Copy out the entries below word for word, beginning at the line that contains "This screenshot has width=791, height=490." and ending after the line that contains "pyautogui.click(x=605, y=221)", with both of those lines included. Leave the pictures out of your answer.

Stored data:
---+---
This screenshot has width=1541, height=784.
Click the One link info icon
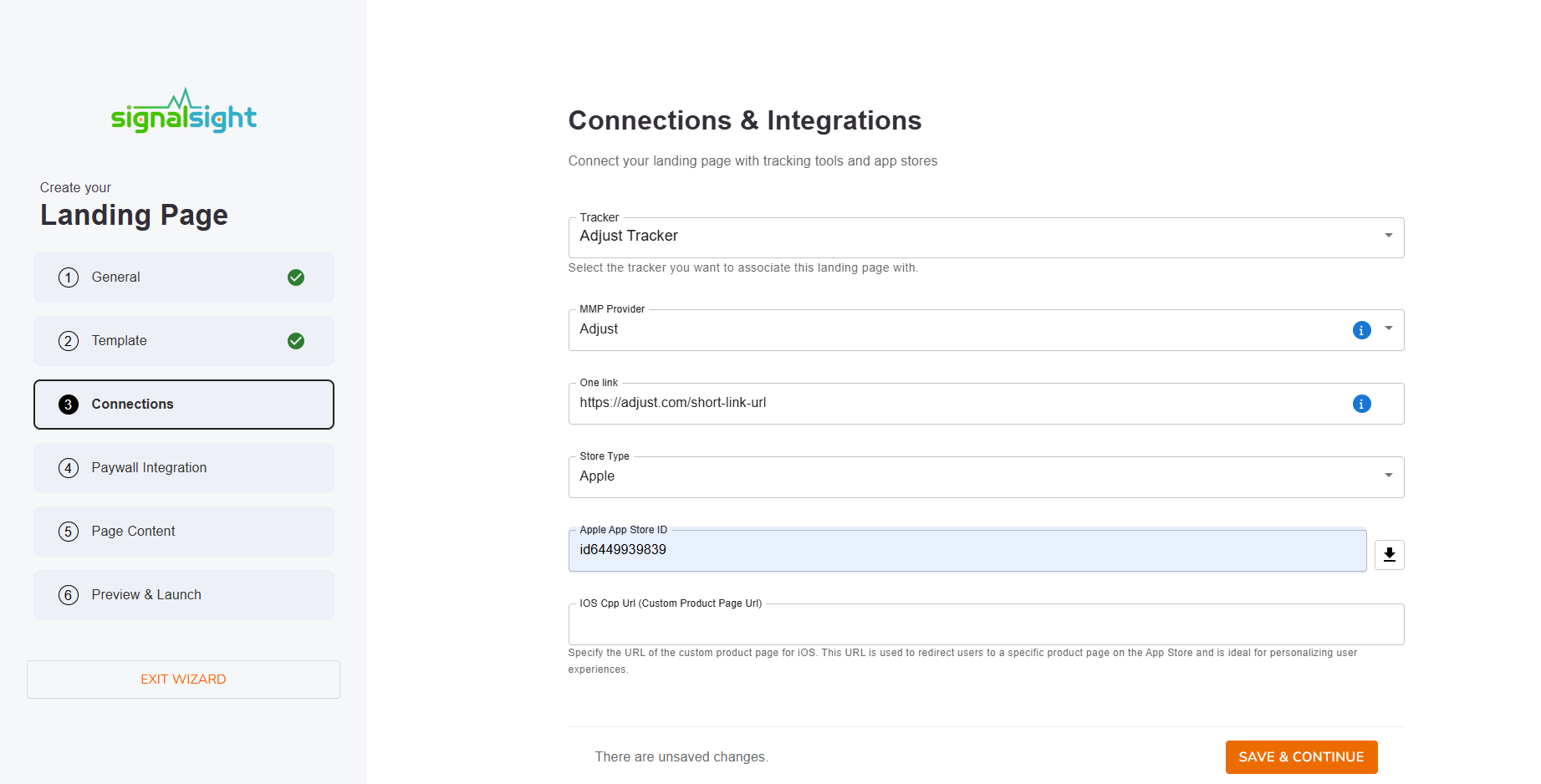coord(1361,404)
---+---
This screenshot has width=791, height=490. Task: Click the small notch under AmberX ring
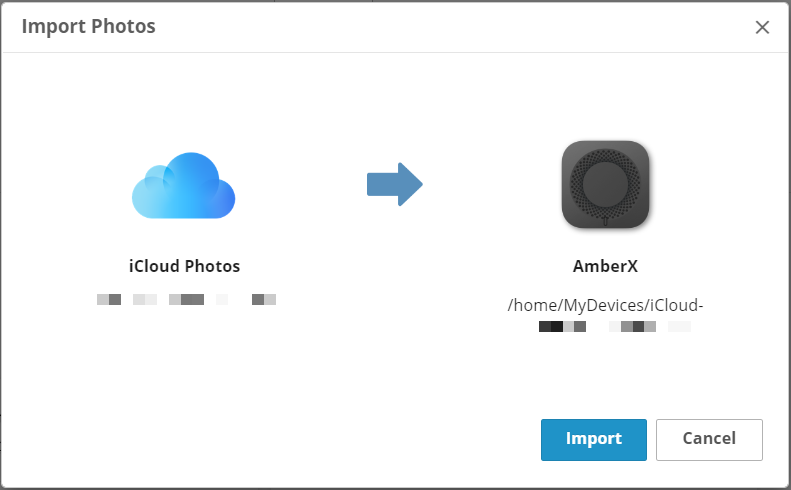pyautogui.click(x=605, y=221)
---+---
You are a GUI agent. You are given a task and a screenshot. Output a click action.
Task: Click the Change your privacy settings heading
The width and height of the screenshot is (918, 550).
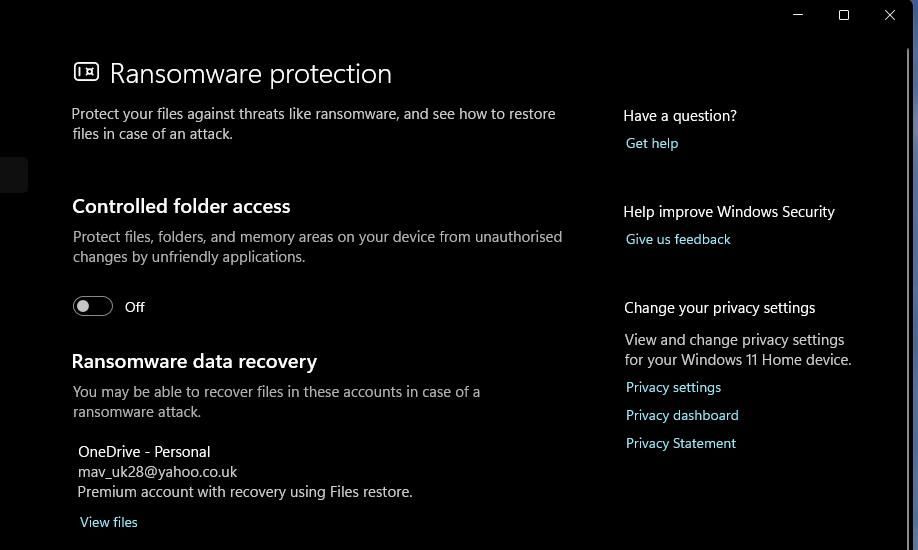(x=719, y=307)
---+---
Correct answer:
This screenshot has width=791, height=490. Task: Click the small notch under AmberX ring
pyautogui.click(x=605, y=221)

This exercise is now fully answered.